Uffner & Liu is pleased to present Laterness, a two-person exhibition by gallery artists Pam Lins and Roger White. For the show, the artists will each present new bodies of work: a series of sculptures by Lins incorporating USPS flat-rate boxes, hand-made ceramic birds, ColorAid paper, and plaster models into assemblages that she likens to “modulated, abrupted scholars rocks;” White will display a suite of cut-and-dyed-paper collages that combine images of everyday life with abstract and textual elements concerned with framing the experience of time. The artists will also debut a multi-element collaborative work that combines their individual preoccupations into an unlikely, unstable whole.
The following is an excerpt of a dialogue between the artists about the show.
R: Let’s start with the title. Laterness—what is it? A theory, a condition, a mood…?
P: I proposed the title Laterness, and you countered with Laterness. We’d been reading David Joselit and Pamela Lee’s October essay, Six propositions after Trump’s second victory. In its exploration of the phenomenon of “late fascism,” the essay insists on the fact that the present is never autonomous.

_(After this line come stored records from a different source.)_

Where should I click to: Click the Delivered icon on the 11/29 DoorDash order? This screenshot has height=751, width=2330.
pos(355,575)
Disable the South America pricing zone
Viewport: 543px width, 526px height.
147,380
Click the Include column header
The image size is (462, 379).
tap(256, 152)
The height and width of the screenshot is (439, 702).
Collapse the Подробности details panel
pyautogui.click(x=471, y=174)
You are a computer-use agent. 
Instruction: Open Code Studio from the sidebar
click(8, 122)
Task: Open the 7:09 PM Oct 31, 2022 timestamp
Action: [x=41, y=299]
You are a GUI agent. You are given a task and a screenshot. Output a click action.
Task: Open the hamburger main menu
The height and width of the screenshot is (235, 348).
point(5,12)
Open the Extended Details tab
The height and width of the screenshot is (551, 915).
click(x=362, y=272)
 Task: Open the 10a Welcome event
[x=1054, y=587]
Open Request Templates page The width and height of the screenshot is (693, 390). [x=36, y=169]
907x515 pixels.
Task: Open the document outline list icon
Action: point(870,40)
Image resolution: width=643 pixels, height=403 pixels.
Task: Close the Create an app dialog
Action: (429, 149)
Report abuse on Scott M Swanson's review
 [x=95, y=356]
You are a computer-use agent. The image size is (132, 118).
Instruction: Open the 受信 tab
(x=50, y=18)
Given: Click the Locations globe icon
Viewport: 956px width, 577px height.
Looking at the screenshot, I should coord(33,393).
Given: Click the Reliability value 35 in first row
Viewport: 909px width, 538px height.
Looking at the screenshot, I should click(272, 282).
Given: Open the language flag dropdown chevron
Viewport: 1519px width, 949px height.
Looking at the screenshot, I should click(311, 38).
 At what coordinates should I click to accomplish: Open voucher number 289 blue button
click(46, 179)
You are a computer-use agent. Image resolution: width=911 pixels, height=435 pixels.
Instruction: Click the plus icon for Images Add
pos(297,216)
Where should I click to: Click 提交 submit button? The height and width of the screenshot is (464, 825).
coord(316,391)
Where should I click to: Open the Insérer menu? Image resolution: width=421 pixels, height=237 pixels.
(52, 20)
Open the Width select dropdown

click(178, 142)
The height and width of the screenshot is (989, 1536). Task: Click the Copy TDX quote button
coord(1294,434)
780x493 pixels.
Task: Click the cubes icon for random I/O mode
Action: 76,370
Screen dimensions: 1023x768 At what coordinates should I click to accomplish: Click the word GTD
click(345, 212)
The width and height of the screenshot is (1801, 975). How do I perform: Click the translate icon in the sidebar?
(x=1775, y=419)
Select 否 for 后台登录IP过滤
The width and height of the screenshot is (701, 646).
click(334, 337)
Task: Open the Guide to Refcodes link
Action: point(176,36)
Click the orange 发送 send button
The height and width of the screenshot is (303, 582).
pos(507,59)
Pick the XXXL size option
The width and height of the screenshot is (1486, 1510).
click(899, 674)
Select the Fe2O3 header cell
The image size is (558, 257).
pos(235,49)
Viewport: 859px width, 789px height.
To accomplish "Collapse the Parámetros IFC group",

R: It’s also cautiously optimistic about the ways that art could help us deal with this present: in reminding us of duration, or teaching us how to resist attention capture by sensationalist politics.
P: How about this—Laterness functions for us as a framework, a concept, and a method to consider the show. It’s 2025. The word suggests a sense of arriving after, while locating the past and present. It resists closure. It names a condition of temporal displacement.
R: It’s also hopeful (in the sense that there will be a later to now). Plus, I never feel more temporally displaced than when trying to get work done for an exhibition. Here’s a thought: The sculptures you’re showing have something to do with imperfection. Is this a critique? Of what? If not, what’s it about?
P: Maybe not a critique, but a determined decision. I’m thinking that how the work is made reflects the time it is built in. I made a decision here to build things by hand and with mostly what was in the studio, and to start fairly quickly or urgently. The work is sort of down-to-earth and pragmatic. And touching something by hand seems more sensible and, dare I say, emotionally democratic?
R: I’d agree with that—the time seems to call for deescalating the speed and scale of art production. Jump off the runaway motor carriage.
P: What about you—why is it important to make work "by hand" as the world is eroding around us? Can slowness be urgent also?
R: I think art can express something by not being that thing—so, if you want to explore the rapidly fragmenting present, strategies that invoke deliberation and cohesion might actually bring those aspects of the world into relief. What do you think a two-person show is?
P: Ha — we’ve put ourselves in a place for the work to be compared and contrasted, co-joined, negated, weighed, or syncretically scrutinized. Our show isn’t really bracketed by content or generation or media specificity. It seems to be more about how art is actually made, and how we relate to meaning. You seem to be challenging perception, and I’m juxtaposing materials and items. But you’re on the wall, and I’m on the floor. Being alone and being together.
R: We’re also both invested in humor and emotion and narrative as ways to cope with the intolerable conditions of the present.
P: Why aren’t there more two-person shows?